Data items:

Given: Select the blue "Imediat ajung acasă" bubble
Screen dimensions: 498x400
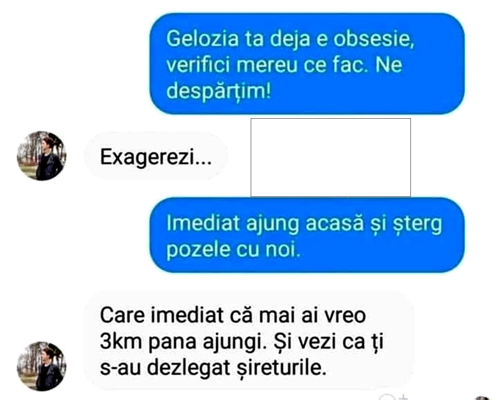Looking at the screenshot, I should click(x=307, y=235).
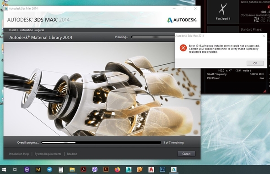Open the Windows Start menu
This screenshot has width=270, height=174.
[4, 169]
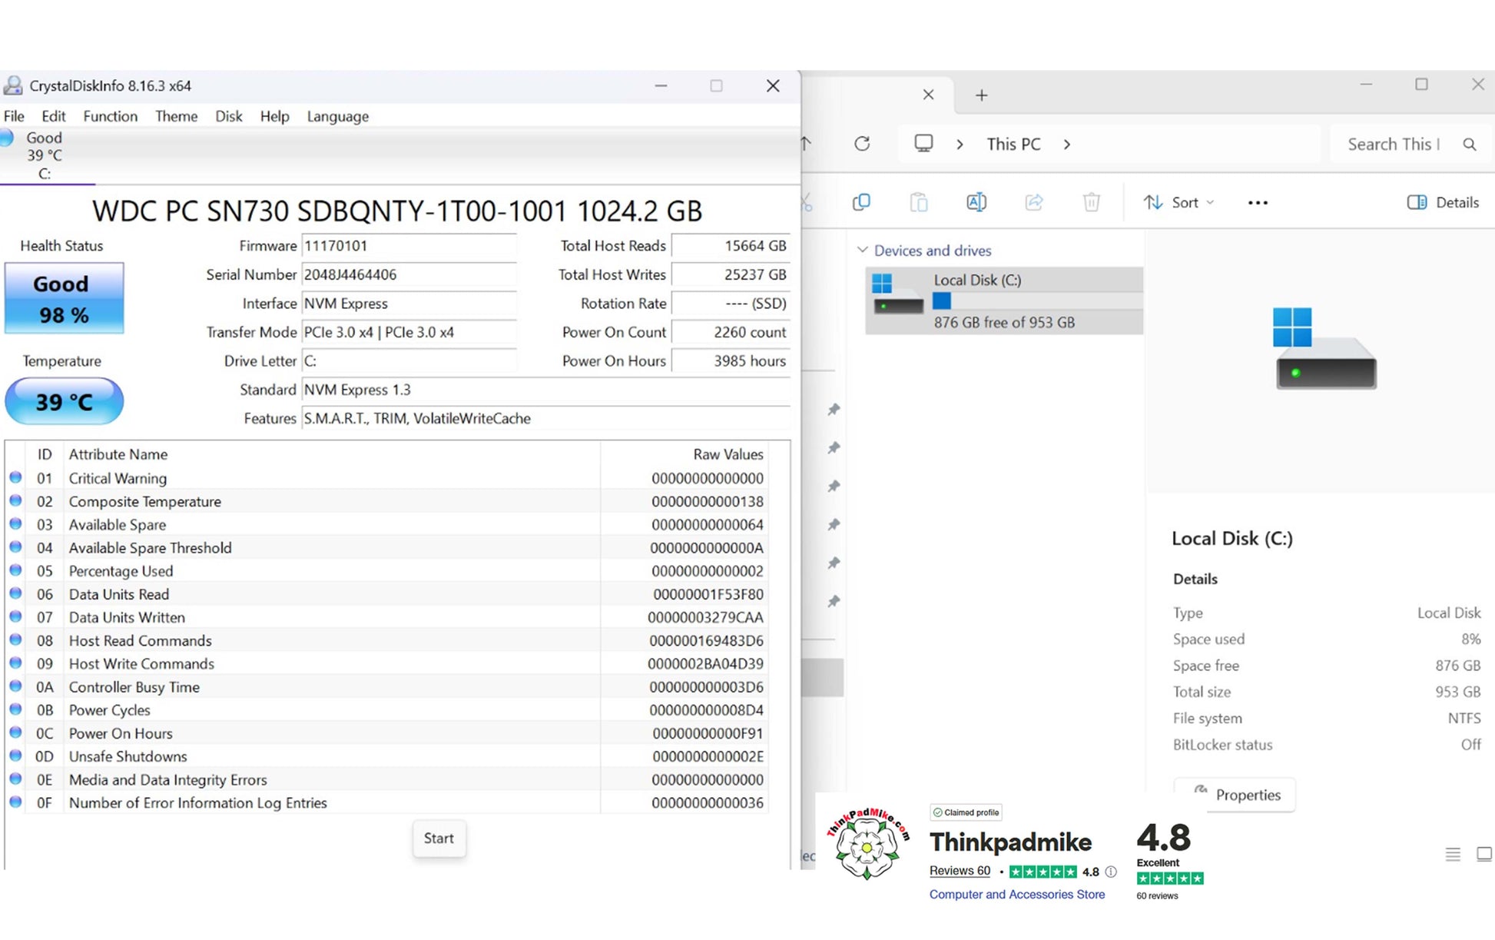Click the Rename icon in Explorer toolbar
This screenshot has width=1495, height=940.
976,202
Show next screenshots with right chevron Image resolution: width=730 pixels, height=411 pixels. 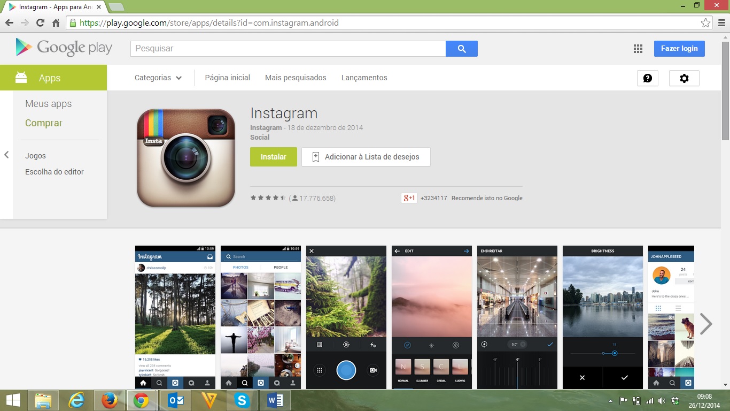point(706,324)

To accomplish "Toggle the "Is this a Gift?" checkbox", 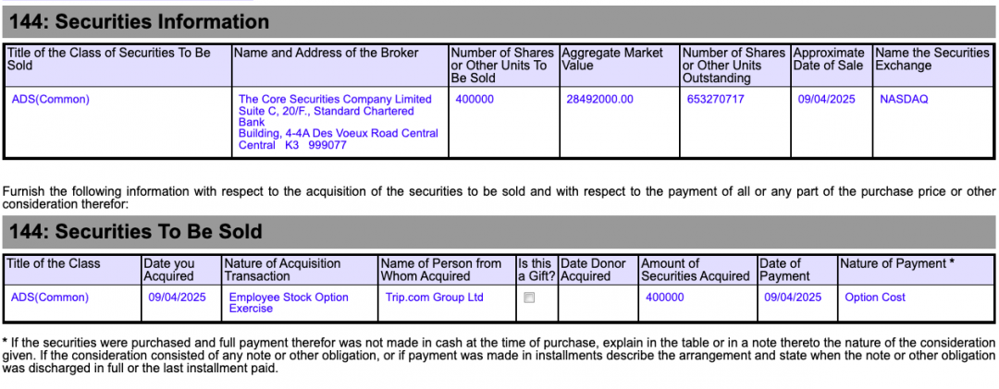I will pos(528,298).
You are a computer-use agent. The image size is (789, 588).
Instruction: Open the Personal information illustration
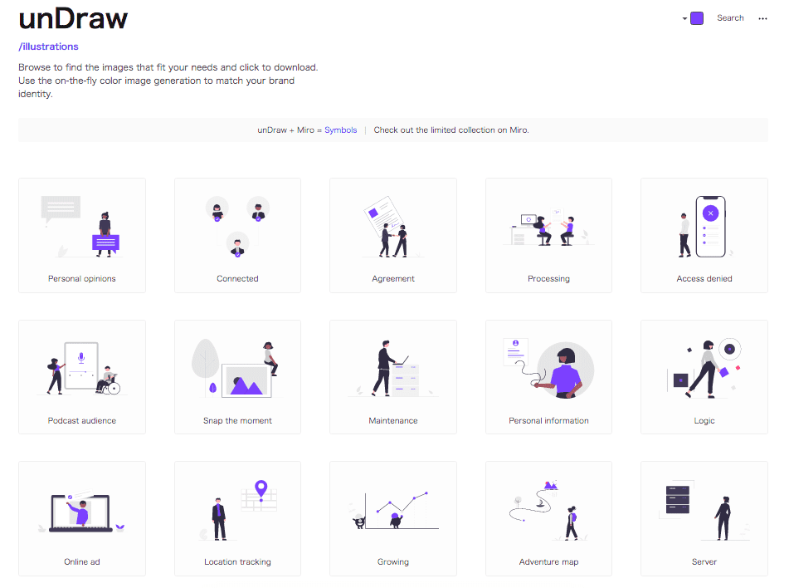[x=548, y=376]
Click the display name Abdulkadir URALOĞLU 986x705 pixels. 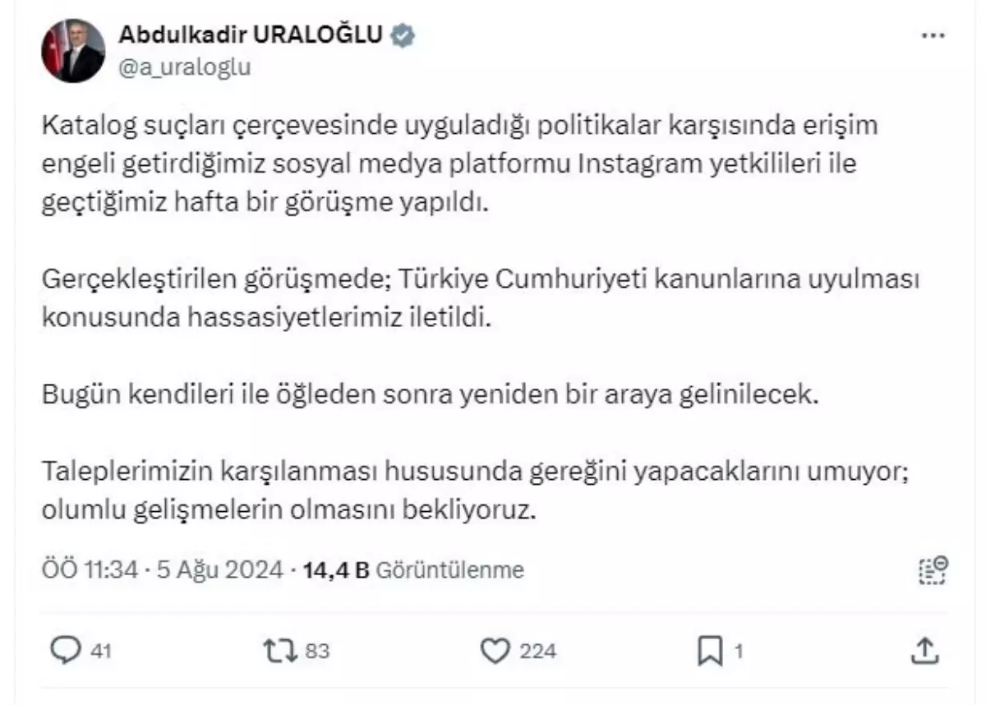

- What to do
Where the line containing "You are a computer-use" appears, begin writing out the lines word for word, and continue through the last line of the data, leaving out pictures.

- Exercise response
You are a computer-use agent. The image size is (789, 588).
Instruction: Open the Personal information illustration
[x=548, y=376]
Click the display name Abdulkadir URALOĞLU 986x705 pixels. 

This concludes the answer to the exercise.